Saved data entries>

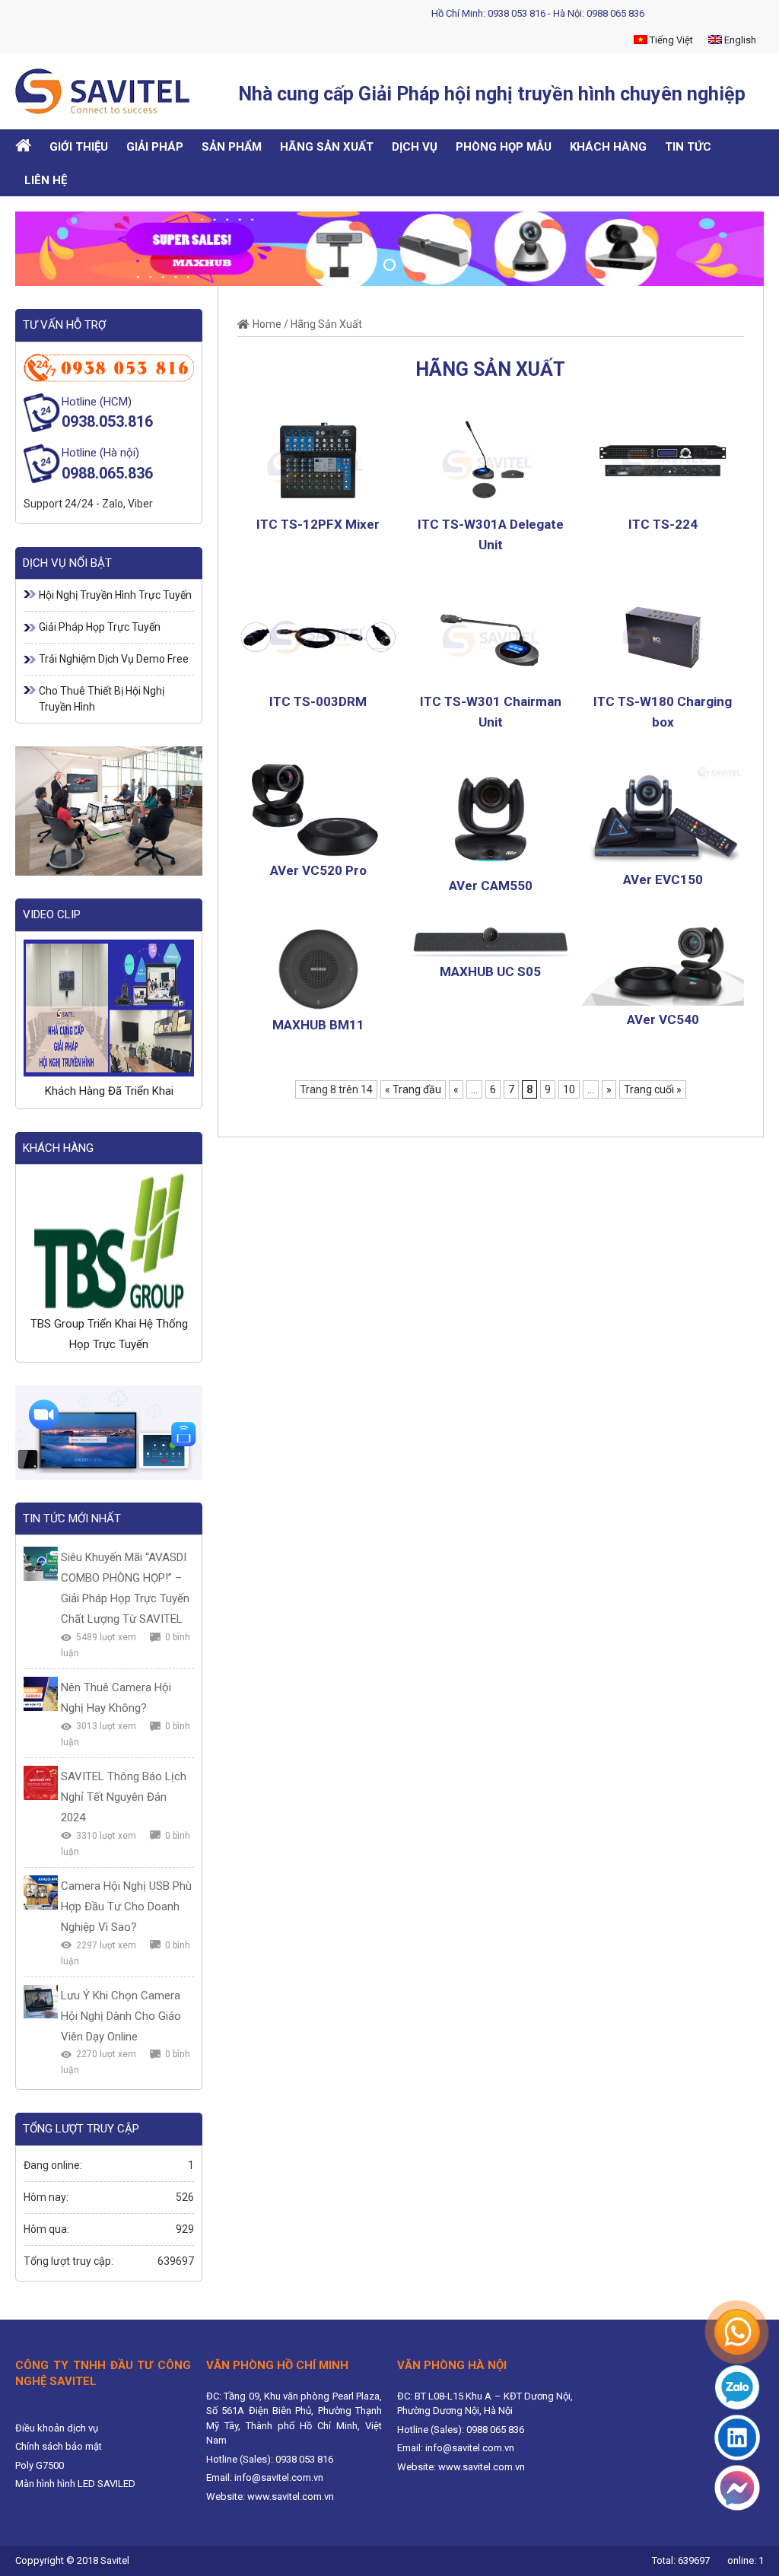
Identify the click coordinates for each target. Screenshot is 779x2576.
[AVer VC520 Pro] (318, 809)
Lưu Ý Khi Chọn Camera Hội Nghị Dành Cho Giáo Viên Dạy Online (121, 2016)
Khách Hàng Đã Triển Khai (109, 1091)
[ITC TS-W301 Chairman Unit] (490, 636)
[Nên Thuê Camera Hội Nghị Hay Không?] (41, 1694)
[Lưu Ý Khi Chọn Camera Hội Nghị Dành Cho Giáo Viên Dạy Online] (41, 2002)
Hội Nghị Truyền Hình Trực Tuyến (115, 595)
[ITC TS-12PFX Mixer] (318, 459)
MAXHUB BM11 (318, 1024)
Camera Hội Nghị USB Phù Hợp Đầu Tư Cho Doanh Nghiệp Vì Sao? (126, 1906)
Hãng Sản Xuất (327, 147)
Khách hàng (608, 147)
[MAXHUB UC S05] (490, 942)
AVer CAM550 (491, 885)
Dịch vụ (414, 147)
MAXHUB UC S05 (490, 971)
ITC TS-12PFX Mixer (318, 524)
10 (569, 1089)
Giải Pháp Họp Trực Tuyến (100, 627)
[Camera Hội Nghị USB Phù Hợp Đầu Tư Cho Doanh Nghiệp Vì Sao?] (41, 1892)
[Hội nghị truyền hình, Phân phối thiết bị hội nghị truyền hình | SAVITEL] (108, 91)
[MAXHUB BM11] (318, 968)
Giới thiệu (78, 147)
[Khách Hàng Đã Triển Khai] (109, 1008)
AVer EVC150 (663, 879)
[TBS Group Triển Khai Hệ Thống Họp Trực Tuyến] (109, 1240)
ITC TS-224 (663, 524)
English (739, 40)
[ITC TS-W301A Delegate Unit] (490, 459)
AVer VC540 (663, 1019)
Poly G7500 (39, 2465)
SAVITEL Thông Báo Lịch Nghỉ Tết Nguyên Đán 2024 (123, 1797)
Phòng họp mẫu (504, 147)
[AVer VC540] (663, 965)
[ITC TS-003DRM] (318, 636)
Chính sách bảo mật (58, 2446)
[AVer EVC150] (663, 814)
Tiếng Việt (670, 40)
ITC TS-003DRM (318, 701)
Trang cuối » (653, 1089)
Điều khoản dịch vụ (56, 2428)
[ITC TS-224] (663, 459)
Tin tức (688, 147)
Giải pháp (154, 147)
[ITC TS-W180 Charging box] (663, 636)
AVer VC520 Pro (318, 870)
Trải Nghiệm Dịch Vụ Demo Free (114, 659)
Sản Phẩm (232, 147)
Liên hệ (45, 180)
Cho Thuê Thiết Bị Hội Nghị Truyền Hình (101, 699)
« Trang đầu (413, 1089)
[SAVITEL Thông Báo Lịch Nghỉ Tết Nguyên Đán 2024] (41, 1783)
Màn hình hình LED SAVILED (75, 2483)
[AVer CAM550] (490, 817)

PROBLEM DETAILS> All lines above from the one containing "English (739, 40)" to the one containing "Giải pháp (154, 147)" must be repeated exactly, both lines included, and no others.

OUTPUT>
English (739, 40)
[ITC TS-W301A Delegate Unit] (490, 459)
AVer VC540 (663, 1019)
Poly G7500 (39, 2465)
SAVITEL Thông Báo Lịch Nghỉ Tết Nguyên Đán 2024 (123, 1797)
Phòng họp mẫu (504, 147)
[AVer VC540] (663, 965)
[ITC TS-003DRM] (318, 636)
Chính sách bảo mật (58, 2446)
[AVer EVC150] (663, 814)
Tiếng Việt (670, 40)
ITC TS-003DRM (318, 701)
Trang cuối » (653, 1089)
Điều khoản dịch vụ (56, 2428)
[ITC TS-224] (663, 459)
Tin tức (688, 147)
Giải pháp (154, 147)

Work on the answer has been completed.